This message from CA from CA now in TX:
Speaking of poop, whilst I was reading your website archive about moving to your own cubicle and being that much closer to the bathroom, I heard my anal glands singing that familiar tune. So I decided to obey them and walk the (ohhh) 40 feet to our local shit deposit. On the walk there I thought about how many thousands of pounds of poop are delivered there a day, month, year, infiniti and beyond. It's comparable to trying to imagine the size of outer space. Anyhoo, I walked into the bathroom and went through my normal routine of bending over to look underneath the stalls to make sure the coast was clear. Does anyone like to poop next to another person pooping? Call me a paranoid pooer but I like to shit in silence with no distractions. As I was bending over looking underneath the stalls, it just so happened that the president of our company walked in witnessing my daily routine. To my utter surprise and embarrassment I pretended like I was tying my shoe, except I'm wearing slip-on shoes. So I quickly moved on to pretending like I dropped something. I straightened up looked in my hand and put whatever it was I had "dropped" into my pocket and said to the president, "Found it." Do you think he knew what I was doing? Maybe he does it, too. Maybe the whole corporate world does it.

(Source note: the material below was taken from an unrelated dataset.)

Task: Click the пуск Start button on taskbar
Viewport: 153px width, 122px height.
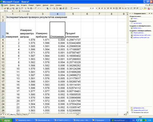Action: pyautogui.click(x=6, y=120)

Now, I was like a cornered cat with nowhere to go, the president between me and the exit and the stalls in front of me. I slowly walked towards the stalls while subtly peaking over my shoulder to see if he was following me. I entered the stall and nervously awaited the sounds of him entering the stall next to me. He did! All I could do now was to go through the motions of pulling my pants down and sitting. As he did the same, I pinched and clenched but once the safety is off and I'm in the sitting position there's no holding back. Just like two birds singing next to each other, two cars revving there engines alongside another, or two bulldozers bulldozing in the summer sun, we pooped together. There was only one thing that could make this experience worse for me... yes, he started a conversation.
"How's work going for you, Chris?"
"Pretty good, still learning the ropes."
"Let's do, hmmmph, lunch some time." (plop)
"Okay."
"How's today for ya?" (toilet paper unraveling)
"Sure."
"I'll shoot you an email." (wipe, wipe)
(flush)
That was it. A lunch appointment made over a group poop.